My obsession with the subject persisted during my schooling, and I went on to study archaeology in college. At the time I had no interest in human evolution. My experiences in class and with the subject — hominins, ancient bones, and stone tools — left me feeling bored.
All that changed when I was a junior lecturer, doing my PhD, and, feeling overwhelmed, I took a mental health break, stepping away from academia. But instead of going to the beach or travelling, I responded to an advert from paleontologist Lee Berger, best known for his discovery of Australopithecus sediba who was seeking “underground astronauts” at the Rising Star cave system.
Suddenly, I was doing this incredibly dangerous thing, risking my life, digging up ancient hominins deep beneath the surface of the Earth.

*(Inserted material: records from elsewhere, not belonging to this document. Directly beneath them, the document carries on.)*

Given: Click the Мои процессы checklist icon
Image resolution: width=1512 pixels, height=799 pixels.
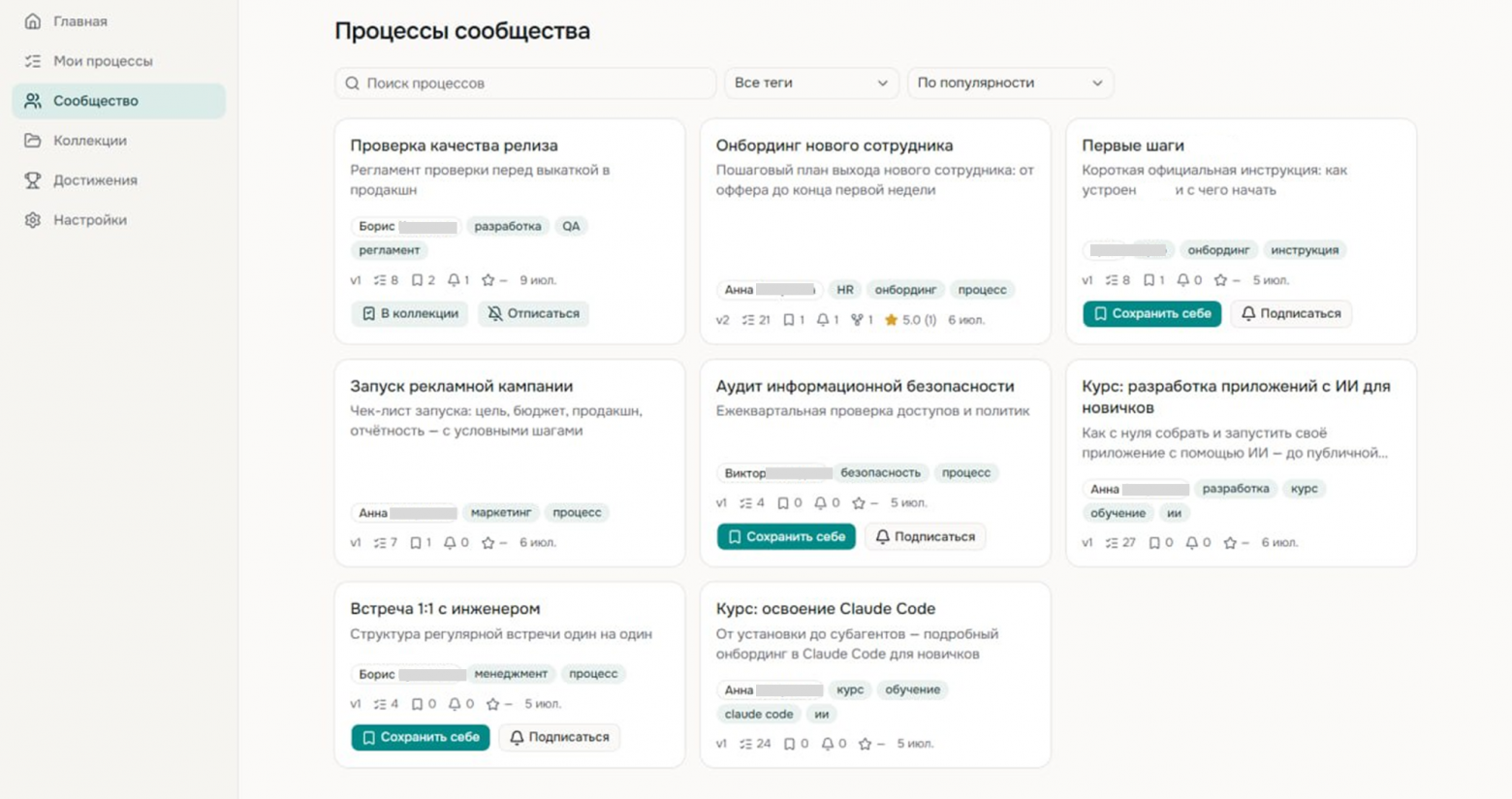Looking at the screenshot, I should coord(33,60).
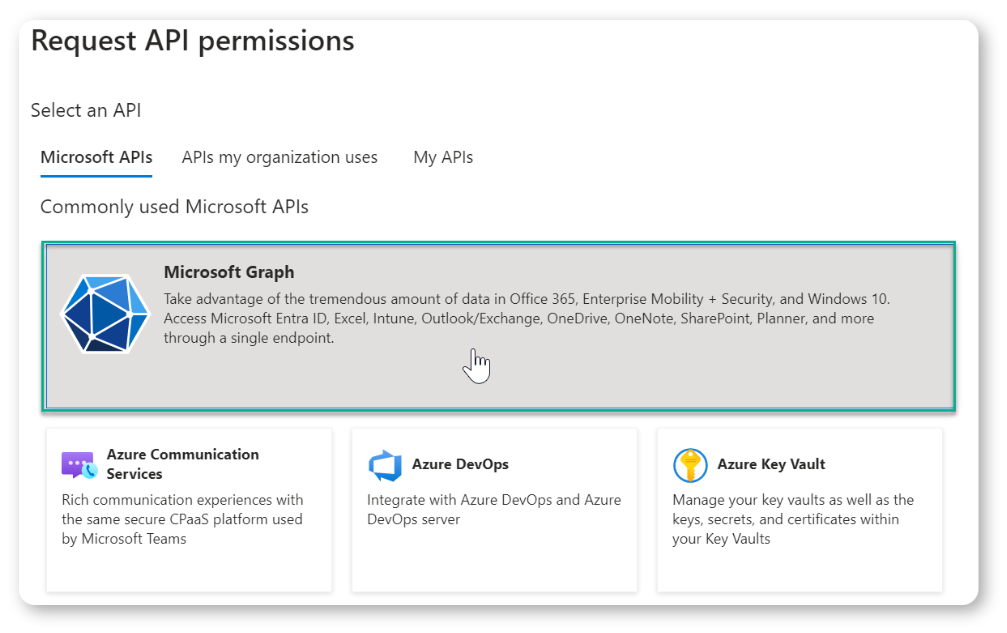Click the Azure DevOps description text
Screen dimensions: 1007x633
click(493, 509)
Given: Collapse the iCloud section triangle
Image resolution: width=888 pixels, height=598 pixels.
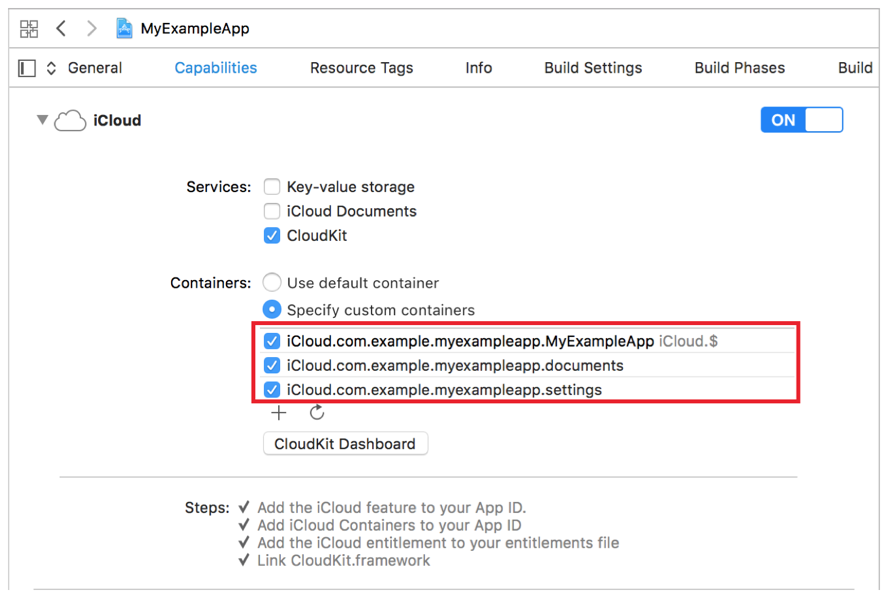Looking at the screenshot, I should pyautogui.click(x=42, y=121).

This was my first venture into a cave system, squeezing myself between rock faces, crawling through tunnels no higher than the back of a chair—such as the famous Superman’s Crawl, through which I would emerge into the Dragon’s Back Chamber. Here, the temperature rose in sync with my adrenaline as I would climb a jagged ridge and step over “Leap of Faith,” a one-metre gap between ledges. If you looked down, all you saw was the blackness. Defying the fear of the rocks below, I would make my way to the start of the Chute Labyrinth journey, wedging through a thin crack into a dark, tight, and smelly space where I would question my choices in life. But on the other end of this quest was the discovery of the Deep Human Journey. And that is where my passion for paleoanthropology and human evolution was ignited.
Bones.Credit: Clyde Beech for www.SuperScientists.org
I joined the Rising Star team as a junior excavator working in the Dinaledi chamber, where we made remarkable discoveries that we continue studying today. We uncovered evidence pointing to the use of fire, and possibly, cooking utensils which we think may belong to Homo naledi. Immediately after this expedition, I dove back into my PhD with a renewed motivation to complete it so that I could spend my days exploring.
In 2021, I became a National Geographic Society Emerging Explorer and would progress to becoming the lead excavator for the Dragon’s Back chamber at Rising Star Cave. This was the peak of my Rising Star experience.
In the same year, I learned that I had inspired a superhero character called “Bones” in the comic book series, SuperScientists. Having been inspired by a cartoon character myself, this felt like a full-circle moment.
Feeling that I needed to focus on my career progression, I turned my attention to Gladysvale Cave—one of the 13 hominin fossil-bearing caves in the Cradle of Humankind, which hadn’t been explored in more than 20 years. By 2022, I was the Principal Investigator at Gladysvale, becoming the first black South African woman to hold the title for a site in the Cradle and lead a team.
The image accompanying this story is of me at Gladysvale—in the cave with my helmet. And I believe it speaks to the fact that a transformation is happening in the science of palaeoanthropology, in that indigenous, local scientists are now taking the lead.